Mer, 15/03/2017 - 11:43

è evidente che favorire l'immigrazione musumana serve anche, in seguito, ad una campagna generalizzata contro ogni religione col messaggio che "tutte le religioni sono negative ed ostacolano il progresso". il progresso verso l'annientamento dell'umanità. solo i musulmani sono psicopatici. in Europa esistono anche induisti, confuciani, buddisti, sikh... oltre che cristiani. qualcuna di queste religioni crea problemi?

Ritratto di Nonnina

Nonnina

Mer, 15/03/2017 - 11:50

Mettetevi l'ancora e fottete i massoni !

fabiod

Mer, 15/03/2017 - 11:54

VIVA la minoranza bianca etero cristiana e occidentale

Ritratto di Flex

Flex

Mer, 15/03/2017 - 13:08

"Scuole e Stato" dovrebbero essere laiche. Ciò premesso però va anche detto gli immigrati sanno benissimo di essere venuti in un "continente Occidentale" a maggioranza di fede Cattolico/Cristiana. Che fine ha fatto la tanto annunciata integrazione?. Aveva ragiona la Fallaci a subire l'integrazione ora saremo noi.

Ritratto di Dreamer_66

Dreamer_66

Mer, 15/03/2017 - 13:09

Oh... finalmente vi siete svegliati?

manfredog

Mer, 15/03/2017 - 14:03

Tra un po' in Europa rimarrà una sola religione, è evidente, e sarà la più..sinistra..!! mg.

ohibò44

Mer, 15/03/2017 - 18:07

Caro Langone, spero che i commenti suo e di Porro sul Giornale di oggi riescano ad aprire gli occhi allo stuolo di sbraitanti che vogliono censurare Erdogan e cancellare l’Hiyab in nome della libertà.
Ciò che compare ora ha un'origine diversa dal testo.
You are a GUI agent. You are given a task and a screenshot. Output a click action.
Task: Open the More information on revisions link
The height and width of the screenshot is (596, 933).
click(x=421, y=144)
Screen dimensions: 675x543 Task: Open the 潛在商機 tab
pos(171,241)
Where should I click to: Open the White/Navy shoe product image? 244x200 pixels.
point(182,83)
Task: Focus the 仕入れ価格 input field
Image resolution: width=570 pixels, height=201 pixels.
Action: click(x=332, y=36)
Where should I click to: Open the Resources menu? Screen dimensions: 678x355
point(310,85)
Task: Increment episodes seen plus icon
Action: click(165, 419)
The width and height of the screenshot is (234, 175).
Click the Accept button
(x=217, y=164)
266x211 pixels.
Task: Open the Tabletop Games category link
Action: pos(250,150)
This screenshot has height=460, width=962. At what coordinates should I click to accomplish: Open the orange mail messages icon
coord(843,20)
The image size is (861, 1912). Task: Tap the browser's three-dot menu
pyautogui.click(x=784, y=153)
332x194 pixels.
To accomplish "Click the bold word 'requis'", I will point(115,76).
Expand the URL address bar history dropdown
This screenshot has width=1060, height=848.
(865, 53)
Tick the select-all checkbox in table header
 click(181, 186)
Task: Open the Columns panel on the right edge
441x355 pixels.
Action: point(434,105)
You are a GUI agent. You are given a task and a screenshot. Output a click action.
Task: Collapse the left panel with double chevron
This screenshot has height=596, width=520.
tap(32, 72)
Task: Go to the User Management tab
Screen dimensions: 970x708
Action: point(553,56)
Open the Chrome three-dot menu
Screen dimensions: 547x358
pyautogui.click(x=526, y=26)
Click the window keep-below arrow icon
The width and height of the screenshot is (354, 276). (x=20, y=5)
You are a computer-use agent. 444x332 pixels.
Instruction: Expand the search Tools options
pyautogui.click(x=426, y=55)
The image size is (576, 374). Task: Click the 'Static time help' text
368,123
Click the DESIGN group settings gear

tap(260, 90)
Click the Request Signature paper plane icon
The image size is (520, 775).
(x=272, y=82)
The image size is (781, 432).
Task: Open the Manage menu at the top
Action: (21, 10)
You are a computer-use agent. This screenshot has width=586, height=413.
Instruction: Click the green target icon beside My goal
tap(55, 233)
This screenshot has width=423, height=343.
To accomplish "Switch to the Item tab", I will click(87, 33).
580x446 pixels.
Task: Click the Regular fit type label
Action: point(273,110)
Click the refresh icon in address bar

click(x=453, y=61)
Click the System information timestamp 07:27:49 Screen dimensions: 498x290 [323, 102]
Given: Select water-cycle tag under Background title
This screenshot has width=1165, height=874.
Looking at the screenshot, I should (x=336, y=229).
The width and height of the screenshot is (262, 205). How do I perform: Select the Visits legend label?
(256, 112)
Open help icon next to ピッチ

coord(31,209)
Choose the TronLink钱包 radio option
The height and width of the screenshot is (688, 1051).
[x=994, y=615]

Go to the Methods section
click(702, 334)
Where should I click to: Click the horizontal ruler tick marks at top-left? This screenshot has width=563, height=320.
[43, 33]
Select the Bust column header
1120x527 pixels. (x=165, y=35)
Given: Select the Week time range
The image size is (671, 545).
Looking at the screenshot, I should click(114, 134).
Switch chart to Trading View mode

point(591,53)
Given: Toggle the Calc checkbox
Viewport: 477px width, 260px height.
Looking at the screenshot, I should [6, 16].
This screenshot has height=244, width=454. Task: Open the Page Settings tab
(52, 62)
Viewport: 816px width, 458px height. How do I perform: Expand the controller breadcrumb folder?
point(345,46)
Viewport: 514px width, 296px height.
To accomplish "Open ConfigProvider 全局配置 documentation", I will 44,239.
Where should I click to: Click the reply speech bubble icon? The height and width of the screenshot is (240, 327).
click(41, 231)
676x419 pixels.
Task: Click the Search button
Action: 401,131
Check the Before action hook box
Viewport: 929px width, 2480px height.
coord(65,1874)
Stuolo che non ha la più pallida idea del significato di questa parola. Noi dobbiamo rispettare l’umma islamica, pretendere da essa reciproco rispetto e, se uomini liberi, combattere i principi totalitari della sua religione con l’esempio.

Massimiliano74

Mar, 21/03/2017 - 12:52

Magari fosse vero! La scuola deve educare i giovani a essere Cittadini, ad avere strumenti democratici chiari e netti. A essere laici nell'approccio alle questioni pubbliche e sociali. Per chi invece vuole opprimere i propri figli, cercare di educarli a una visione parziale e impaurita della vita, ha le scuole religiose, finanziate da noi tutti, compresi i laici, gli agnostici, gli atei e i non cristiani.

Massimiliano74

Mar, 21/03/2017 - 12:54

Per Marcello.508: al di là della tamarraggine di mostrare un crocefisso al collo (non c'è religione che tenga davanti al cattivo gusto). L'esibizione è sinonimo di arroganza e di egocentrismo. Cosa abbia a che fare con la religione tutto ciò lo sa solo un esaltato come lei.